The Long Island Power Authority will decide on Jan. 25 whether to approve a 90-MW wind farm 30 miles off the coast of Montauk. The wind farm is the maiden project of New York Gov. Andrew Cuomo’s (D) proposal to build 2.4 GW of offshore wind by 2030.
Jeffrey Grybowski, CEO of project developer Deepwater Wind, Providence, R.I., says negotiations are complete. An authority spokesman confirmed the late January vote but would not comment further. The planned project “is the cleanest, cheapest and most supported new source of energy for the South Fork, and we remain confident it will become a major part of New York’s clean-energy future,” Grybowski says. His firm completed the first U.S. offshore wind farm in Rhode Island last year (see p. 40).
Cuomo called for approval of the project, which he termed least expensive for both renewable and conventional generation to meet regional energy needs. It is the first phase in developing a federal lease that can support more than 1,000 MW of wind power, he said. A second offshore site would be off Rockaway Peninsula, in Queens, N.Y. Statoil Wind US, a unit of the Norwegian oil giant, won a federal auction in December to develop 79,000 acres. Cuomo noted “robust market interest” for wind projects off New York’s coast. Statoil paid $42.5 million for the lease. The area could accommodate, in phases, more than 1 GW of offshore wind, says Irene Rummelhoff, vice president.
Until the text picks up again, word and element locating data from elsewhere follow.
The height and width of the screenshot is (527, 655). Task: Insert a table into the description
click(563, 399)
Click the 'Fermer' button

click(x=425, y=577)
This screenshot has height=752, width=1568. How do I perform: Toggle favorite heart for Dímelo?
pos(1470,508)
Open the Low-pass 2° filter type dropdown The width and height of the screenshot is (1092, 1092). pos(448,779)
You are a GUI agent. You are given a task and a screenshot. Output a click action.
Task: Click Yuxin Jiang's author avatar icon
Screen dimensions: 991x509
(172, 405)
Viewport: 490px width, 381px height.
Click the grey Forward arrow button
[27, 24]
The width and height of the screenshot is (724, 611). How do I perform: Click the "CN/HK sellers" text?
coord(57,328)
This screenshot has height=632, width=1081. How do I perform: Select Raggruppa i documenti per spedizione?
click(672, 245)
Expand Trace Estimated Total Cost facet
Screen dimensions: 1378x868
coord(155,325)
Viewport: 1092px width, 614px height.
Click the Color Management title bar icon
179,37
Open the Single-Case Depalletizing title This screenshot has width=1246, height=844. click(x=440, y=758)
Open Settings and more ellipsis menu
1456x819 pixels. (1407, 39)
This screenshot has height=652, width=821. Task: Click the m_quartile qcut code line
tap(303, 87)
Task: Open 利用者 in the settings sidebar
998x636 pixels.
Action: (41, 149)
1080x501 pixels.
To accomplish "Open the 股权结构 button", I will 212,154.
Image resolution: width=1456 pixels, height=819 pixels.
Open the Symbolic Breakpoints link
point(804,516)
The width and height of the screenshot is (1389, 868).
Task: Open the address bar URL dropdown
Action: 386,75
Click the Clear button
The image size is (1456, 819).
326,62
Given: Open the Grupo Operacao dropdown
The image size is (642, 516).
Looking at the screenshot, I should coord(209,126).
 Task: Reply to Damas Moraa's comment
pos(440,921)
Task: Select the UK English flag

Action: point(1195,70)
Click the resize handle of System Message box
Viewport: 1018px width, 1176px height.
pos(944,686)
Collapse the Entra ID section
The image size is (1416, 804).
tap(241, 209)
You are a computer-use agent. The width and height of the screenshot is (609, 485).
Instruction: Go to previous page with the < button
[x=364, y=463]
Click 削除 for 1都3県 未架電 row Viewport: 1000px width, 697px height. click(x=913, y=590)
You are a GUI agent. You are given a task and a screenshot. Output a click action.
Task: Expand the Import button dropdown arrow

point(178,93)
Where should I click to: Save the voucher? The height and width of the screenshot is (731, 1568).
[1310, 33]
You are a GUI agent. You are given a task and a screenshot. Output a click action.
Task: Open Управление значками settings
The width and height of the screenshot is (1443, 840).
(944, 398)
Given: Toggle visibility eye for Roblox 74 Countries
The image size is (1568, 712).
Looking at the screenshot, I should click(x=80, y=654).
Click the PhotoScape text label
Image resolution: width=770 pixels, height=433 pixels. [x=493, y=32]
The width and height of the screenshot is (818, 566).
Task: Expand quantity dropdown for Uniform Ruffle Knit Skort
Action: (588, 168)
By the end of 2017, the state aims to complete a plan to develop 2.4 GW of offshore wind to meet 50% of state power needs with renewable sources by 2030. Cuomo also aims to cut greenhouse-gas emissions 40%. Further, he released plans for 11 new large-scale renewable-energy projects, leveraging nearly $1 billion in private-sector investment, to help meet the goals. They include two onshore wind farms, a utility-scale solar farm, seven hydro projects and a fuel cell to produce 260 MW of power.